*To do*:
Give as output the line that contains "Site Map (560, 2245)", followed by every remaining line of the entries, unchanged and with nothing added.

*Items listed in a dataset*:
● ● ● ● ● ● ●

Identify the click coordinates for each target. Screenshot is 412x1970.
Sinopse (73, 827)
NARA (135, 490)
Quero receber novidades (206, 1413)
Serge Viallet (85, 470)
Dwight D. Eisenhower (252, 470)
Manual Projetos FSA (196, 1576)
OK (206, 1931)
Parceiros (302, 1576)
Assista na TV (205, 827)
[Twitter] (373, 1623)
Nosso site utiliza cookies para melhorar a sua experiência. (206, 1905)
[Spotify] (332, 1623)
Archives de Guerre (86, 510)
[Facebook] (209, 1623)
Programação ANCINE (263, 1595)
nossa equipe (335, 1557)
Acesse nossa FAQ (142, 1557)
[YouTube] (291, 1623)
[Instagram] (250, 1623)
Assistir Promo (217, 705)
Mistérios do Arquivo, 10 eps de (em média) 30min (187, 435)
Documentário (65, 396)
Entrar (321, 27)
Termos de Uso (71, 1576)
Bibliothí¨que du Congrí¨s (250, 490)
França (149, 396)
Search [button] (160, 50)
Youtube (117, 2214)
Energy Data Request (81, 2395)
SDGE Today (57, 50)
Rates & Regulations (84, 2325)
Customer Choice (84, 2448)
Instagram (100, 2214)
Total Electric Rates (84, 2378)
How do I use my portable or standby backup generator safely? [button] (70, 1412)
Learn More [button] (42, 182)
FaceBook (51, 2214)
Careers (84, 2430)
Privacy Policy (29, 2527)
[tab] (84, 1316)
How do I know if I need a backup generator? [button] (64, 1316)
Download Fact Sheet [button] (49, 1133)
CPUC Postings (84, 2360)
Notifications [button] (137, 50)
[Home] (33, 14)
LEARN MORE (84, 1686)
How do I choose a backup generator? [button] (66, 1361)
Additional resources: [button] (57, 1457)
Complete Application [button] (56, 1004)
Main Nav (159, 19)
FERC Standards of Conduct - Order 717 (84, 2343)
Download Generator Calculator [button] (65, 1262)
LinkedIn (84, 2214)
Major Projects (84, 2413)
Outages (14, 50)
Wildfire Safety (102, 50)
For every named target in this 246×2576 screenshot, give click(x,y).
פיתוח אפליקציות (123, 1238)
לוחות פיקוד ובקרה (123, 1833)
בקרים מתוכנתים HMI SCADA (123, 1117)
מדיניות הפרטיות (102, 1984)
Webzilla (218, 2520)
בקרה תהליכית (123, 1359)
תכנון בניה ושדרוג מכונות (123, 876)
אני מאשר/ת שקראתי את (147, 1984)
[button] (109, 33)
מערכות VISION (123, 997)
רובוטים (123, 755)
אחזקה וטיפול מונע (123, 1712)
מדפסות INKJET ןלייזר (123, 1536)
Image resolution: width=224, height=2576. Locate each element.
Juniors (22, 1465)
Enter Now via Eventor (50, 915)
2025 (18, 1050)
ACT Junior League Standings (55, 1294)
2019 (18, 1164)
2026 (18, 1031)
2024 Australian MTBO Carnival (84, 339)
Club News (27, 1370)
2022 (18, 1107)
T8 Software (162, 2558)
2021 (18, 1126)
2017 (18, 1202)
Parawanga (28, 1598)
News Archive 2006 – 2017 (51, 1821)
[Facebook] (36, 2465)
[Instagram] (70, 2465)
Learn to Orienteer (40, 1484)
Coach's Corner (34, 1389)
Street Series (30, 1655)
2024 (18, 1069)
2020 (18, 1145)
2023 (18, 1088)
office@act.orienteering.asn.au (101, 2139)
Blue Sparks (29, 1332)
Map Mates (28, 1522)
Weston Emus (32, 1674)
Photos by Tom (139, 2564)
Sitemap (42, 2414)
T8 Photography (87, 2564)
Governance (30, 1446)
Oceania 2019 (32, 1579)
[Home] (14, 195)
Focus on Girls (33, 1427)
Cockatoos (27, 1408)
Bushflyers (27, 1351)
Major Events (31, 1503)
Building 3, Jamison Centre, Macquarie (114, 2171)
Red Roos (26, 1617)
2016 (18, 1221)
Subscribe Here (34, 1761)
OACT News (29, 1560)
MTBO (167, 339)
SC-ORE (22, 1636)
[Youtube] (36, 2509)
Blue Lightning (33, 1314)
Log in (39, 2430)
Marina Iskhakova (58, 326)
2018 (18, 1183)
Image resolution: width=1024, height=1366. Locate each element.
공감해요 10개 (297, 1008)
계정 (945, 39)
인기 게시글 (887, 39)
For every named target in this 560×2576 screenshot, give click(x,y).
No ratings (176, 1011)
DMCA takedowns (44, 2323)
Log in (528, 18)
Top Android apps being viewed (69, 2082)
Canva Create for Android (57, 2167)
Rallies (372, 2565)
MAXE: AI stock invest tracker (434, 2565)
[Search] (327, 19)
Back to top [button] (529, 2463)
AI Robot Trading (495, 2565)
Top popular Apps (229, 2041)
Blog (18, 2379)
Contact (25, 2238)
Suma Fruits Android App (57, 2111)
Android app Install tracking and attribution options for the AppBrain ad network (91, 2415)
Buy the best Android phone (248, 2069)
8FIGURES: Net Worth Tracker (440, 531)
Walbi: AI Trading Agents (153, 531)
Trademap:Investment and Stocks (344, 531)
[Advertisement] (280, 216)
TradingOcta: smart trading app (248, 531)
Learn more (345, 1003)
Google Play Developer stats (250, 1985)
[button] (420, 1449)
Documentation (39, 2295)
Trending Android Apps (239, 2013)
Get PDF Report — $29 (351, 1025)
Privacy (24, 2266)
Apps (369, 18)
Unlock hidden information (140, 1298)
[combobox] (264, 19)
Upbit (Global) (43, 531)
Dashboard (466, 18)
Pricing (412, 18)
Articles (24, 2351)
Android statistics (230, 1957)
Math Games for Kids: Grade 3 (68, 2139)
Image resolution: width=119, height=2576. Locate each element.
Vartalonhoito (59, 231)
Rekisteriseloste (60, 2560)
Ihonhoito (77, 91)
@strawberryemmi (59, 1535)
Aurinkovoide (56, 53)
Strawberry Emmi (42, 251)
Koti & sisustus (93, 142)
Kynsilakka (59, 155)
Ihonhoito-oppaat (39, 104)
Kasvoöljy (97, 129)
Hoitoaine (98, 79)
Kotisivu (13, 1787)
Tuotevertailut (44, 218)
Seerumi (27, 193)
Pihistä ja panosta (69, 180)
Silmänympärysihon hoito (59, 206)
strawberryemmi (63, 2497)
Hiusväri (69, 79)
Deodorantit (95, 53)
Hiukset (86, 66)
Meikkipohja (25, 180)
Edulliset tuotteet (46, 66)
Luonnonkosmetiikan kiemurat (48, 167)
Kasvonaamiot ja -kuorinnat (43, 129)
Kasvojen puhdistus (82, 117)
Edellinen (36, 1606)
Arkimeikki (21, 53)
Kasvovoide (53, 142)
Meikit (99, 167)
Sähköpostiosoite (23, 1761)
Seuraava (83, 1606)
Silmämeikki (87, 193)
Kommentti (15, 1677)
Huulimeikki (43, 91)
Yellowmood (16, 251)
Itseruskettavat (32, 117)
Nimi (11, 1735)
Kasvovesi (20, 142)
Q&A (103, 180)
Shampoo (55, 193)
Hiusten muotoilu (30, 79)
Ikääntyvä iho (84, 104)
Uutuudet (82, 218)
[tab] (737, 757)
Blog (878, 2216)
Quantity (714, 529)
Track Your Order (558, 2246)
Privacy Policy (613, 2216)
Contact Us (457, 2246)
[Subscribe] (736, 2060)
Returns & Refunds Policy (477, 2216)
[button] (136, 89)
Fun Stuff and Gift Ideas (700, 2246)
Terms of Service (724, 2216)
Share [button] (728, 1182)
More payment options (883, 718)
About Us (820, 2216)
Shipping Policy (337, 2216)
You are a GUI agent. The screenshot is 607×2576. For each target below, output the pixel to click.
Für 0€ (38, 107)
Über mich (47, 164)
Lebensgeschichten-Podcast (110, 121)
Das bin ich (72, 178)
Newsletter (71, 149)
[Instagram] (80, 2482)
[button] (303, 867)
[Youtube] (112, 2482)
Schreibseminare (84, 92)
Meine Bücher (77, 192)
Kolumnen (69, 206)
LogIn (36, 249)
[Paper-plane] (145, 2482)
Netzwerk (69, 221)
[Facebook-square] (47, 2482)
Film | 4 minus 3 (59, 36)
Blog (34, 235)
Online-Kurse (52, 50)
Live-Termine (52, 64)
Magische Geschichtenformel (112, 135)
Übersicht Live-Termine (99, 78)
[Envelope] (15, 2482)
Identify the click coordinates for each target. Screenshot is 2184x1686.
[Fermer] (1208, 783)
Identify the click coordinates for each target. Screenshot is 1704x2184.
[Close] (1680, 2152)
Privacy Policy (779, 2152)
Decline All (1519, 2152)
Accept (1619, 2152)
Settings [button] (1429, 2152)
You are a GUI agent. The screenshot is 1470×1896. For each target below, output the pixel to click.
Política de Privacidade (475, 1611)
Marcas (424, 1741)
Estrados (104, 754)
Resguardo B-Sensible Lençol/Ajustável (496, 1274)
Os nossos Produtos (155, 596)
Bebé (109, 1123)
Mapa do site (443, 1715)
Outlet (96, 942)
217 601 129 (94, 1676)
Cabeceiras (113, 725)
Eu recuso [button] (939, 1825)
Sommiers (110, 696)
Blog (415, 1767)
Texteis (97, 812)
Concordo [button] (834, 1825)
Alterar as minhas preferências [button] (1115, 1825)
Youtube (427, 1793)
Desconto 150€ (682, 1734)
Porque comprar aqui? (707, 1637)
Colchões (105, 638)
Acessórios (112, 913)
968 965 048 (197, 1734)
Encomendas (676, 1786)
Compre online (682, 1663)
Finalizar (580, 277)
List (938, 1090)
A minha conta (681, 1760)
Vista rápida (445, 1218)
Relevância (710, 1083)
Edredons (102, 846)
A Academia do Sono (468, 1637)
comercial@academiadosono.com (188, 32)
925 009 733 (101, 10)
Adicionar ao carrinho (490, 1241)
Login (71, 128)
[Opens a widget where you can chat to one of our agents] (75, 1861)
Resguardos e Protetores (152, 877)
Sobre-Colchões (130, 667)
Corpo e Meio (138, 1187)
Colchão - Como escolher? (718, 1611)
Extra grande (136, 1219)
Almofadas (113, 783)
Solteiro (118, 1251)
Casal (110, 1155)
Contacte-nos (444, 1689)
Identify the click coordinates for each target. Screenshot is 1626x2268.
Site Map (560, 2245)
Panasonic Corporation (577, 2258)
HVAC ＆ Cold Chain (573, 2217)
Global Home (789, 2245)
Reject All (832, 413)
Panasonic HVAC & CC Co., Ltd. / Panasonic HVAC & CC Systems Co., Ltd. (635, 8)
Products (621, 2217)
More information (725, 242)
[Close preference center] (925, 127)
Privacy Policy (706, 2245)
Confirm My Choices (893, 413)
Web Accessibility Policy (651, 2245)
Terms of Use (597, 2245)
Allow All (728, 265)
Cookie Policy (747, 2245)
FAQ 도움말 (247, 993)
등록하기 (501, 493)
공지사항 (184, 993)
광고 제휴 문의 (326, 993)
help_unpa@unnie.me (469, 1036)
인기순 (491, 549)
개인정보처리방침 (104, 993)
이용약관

● ● ● ● ● ● ●

*Solution below*:
Site Map (560, 2245)
Panasonic Corporation (577, 2258)
HVAC ＆ Cold Chain (573, 2217)
Global Home (789, 2245)
Reject All (832, 413)
Panasonic HVAC & CC Co., Ltd. / Panasonic HVAC & CC Systems Co., Ltd. (635, 8)
Products (621, 2217)
More information (725, 242)
[Close preference center] (925, 127)
Privacy Policy (706, 2245)
Confirm My Choices (893, 413)
Web Accessibility Policy (651, 2245)
Terms of Use (597, 2245)
Allow All (728, 265)
Cookie Policy (747, 2245)
FAQ 도움말 (247, 993)
등록하기 (501, 493)
공지사항 (184, 993)
광고 제휴 문의 (326, 993)
help_unpa@unnie.me (469, 1036)
인기순 (491, 549)
개인정보처리방침 (104, 993)
이용약관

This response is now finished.